***** TEXT SEGMENT
Verifying AWS DevOps Agent — Using EKS Knowledge Graphs to Automatically Identify Kubernetes Root Causes

Introduction

On April 9, 2026, AWS published Building intelligent knowledge graphs for Amazon EKS operations using AWS DevOps Agent. The post describes how DevOps Agent automatically builds "knowledge graphs" (Learned Topology) mapping relationships between Kubernetes objects in EKS clusters, then traverses dependency chains to identify root causes during incidents.

Part 1 of this series verified EC2 instance CPU spikes, and Part 5 built a Generic Webhook auto-trigger pipeline — both targeting EC2 instances. In EKS environments, pod-to-pod communication creates dynamic network topologies that make root cause identification harder than with standalone EC2 instances. DevOps Agent's EKS integration claims to solve this with knowledge graphs.

This article configures DevOps Agent with EKS cluster access and injects two failure patterns into a microservices application. Does the agent's investigation process and root cause accuracy differ between application failures (UI Deployment scale-down) and infrastructure failures (CoreDNS scale-down)? We measure the difference with real data. Official documentation: AWS DevOps Agent User Guide — AWS EKS access setup.
**********
***** STORED ROWS
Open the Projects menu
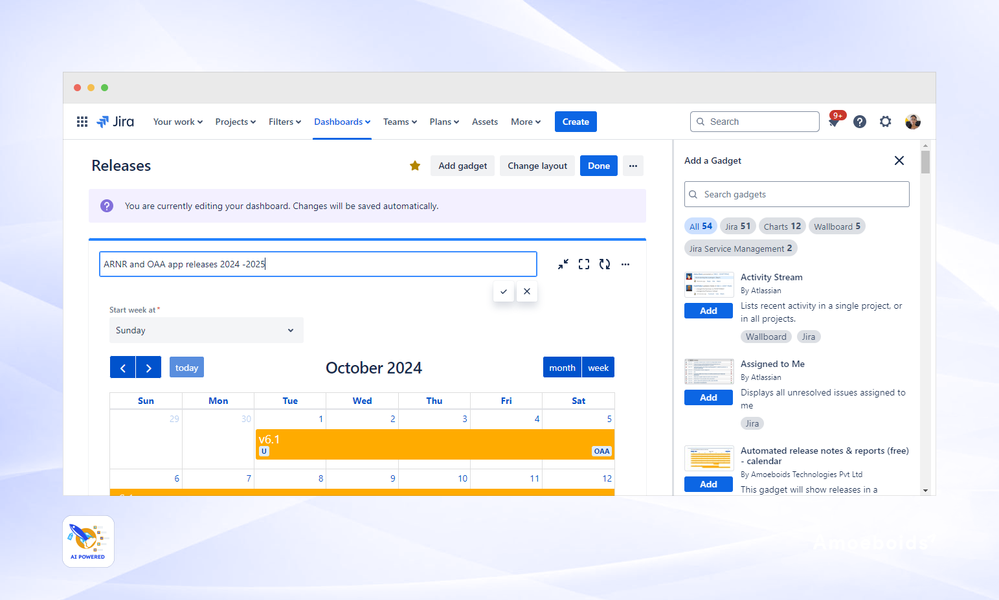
**********
***** STORED ROWS
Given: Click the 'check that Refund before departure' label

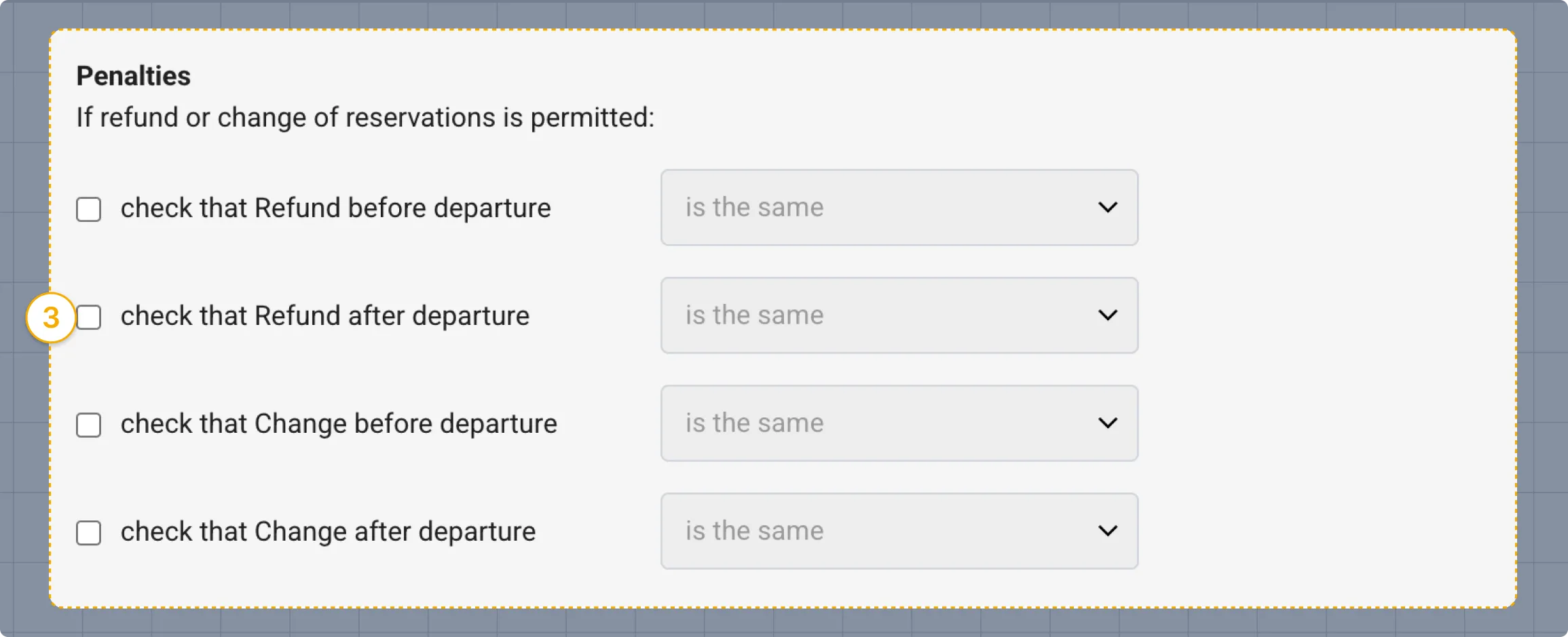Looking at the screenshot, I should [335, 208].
**********
#### SET EXERCISE
In the DevOps Agent article, which two failure patterns are injected into the microservices application?

#### REPLY
A UI Deployment scale-down (an application failure) and a CoreDNS scale-down (an infrastructure failure).